Oh, and there is one exception: both of them should of course also be false for the false boolean value. People willing to differentiate null and false do have methods to do so.

  Claude


On 29/01/2017 01:38, Claude Brisson wrote:
On 28/01/2017 20:23, Alex Fedotov wrote:

You guys should definitely leave a way of disabling the toString()
conversion in boolean expressions.

There are many places where people do null checks if #if($obj)...#end.

Classes almost never return an empty string or null string from the
toString  call. Even worse some classes may use toString for debugging
purposes and produce very long strings (including nested objects, etc.).
In the code above that would be a huge inefficiency.

I totally agree that a great percentage of #if($foo) statements are just here to check for nulls. And the current behavior of returning false for empty strings, empty arrays and empty maps could already be problematic in this regard

And I think I have a good proposal about that.

Since

$foo differenciate null and "" (by displaying the first and not the second)
$!foo assimilates null and "" (by hiding both)

why not consider that:

#if($foo) returns false for null and true for everything else, and
#if($!foo) returns false for null, "", zero, empty arrays, etc...


  Claude


Alex

On Sat, Jan 28, 2017 at 2:06 PM, Nathan Bubna <nbu...@gmail.com> wrote:

Shame that i can't remember anymore all my reasons for wanting those
"getAs<Type>" lookups. Wondering why getAsNumber and getAsBoolean are here too. Anyone else recall the use case? And assuming that i had good reason (that did happen sometimes <grin>), i wonder why i pushed for bucking the
"to<Type>()" convention.

As for the literals, the thought of them being used in #if statements in a
template language is cringe-inducing. What's the use-case? Temporary
debugging hacks? If so, part of me thinks maybe only 'true' should even be
allowed.

On Sat, Jan 28, 2017 at 7:15 AM, Claude Brisson <cla...@renegat.net>
wrote:


What is the problem?

Velocity "truthiness":
https://issues.apache.org/jira/browse/VELOCITY-692

It should definitely be part of 2.0. I missed it because the issue was
closed, we should have opened a 2.0 one to remember it.
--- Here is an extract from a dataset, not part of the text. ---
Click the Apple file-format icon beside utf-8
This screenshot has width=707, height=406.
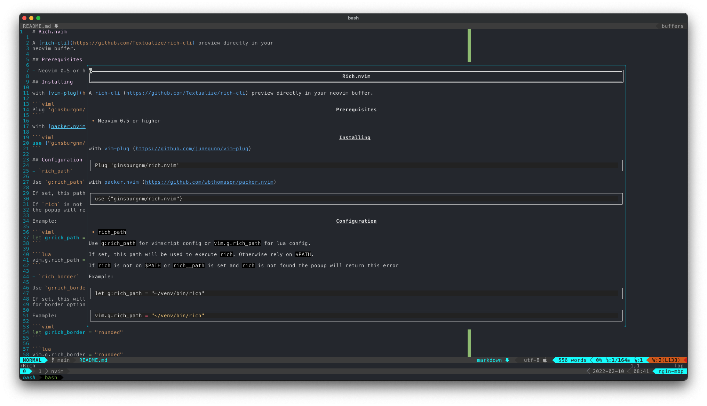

Thats's the problem if a closed/resolved issue does not have an
assignee. You never know who handled it without reading the entire
thread. A ticket should always have an assignee if code has been
changed.

Here's what had been specified by Nathan at the time (order is
meaningful,
and falseness seems easier to specify than truth):

$obj is null
$obj is boolean false
$obj returns false from getAsBoolean() (provided there is such a method)
$obj is empty string (CharSequence w/length 0)
$obj returns true from isEmpty() (provided there is such a method)
$obj is array of length 0
$obj returns null from getAsString() (provided there is such a method)
$obj returns empty string from getAsString() (provided there is such a
method)
$obj returns null from getAsNumber() (provided there is such a method)
$obj returns 0 from length() or size() (provided there is such a method)
$obj returns empty string from toString() (provided there is such a
method)
Regarding this spec:
- I'm not sure about getAsString() ; toString() is usually the standard
way of getting the String representation and should be enough.
  - I'm not convinced by the fact that zero should be true. I hear
Nathan's
point that for a display language, zero is as legitimate as any other
number to be displayed. But it breaks the principle of least surprise,
since each and every other language around, when not forbidding number
towards boolean implicit conversion, consider zero as false.

So I'd rather go with:

$obj is null
$obj is Boolean false
$obj is Number zero (whatever Number variant)
$obj returns false from getAsBoolean() (provided there is such a method)
$obj is empty string (CharSequence w/length 0)
$obj returns true from isEmpty() (provided there is such a method)
$obj is array of length 0
$obj returns null from getAsNumber() (provided there is such a method)
$obj returns 0 from length() or size() (provided there is such a method)
$obj returns empty string from toString() (provided there is such a
method)
Also, I noticed that Velocity weren't very consistent with literals. The
only literal returning true is the 'true' literal. "foo" is false,
whereas
it should be consistent with $foo containing "foo".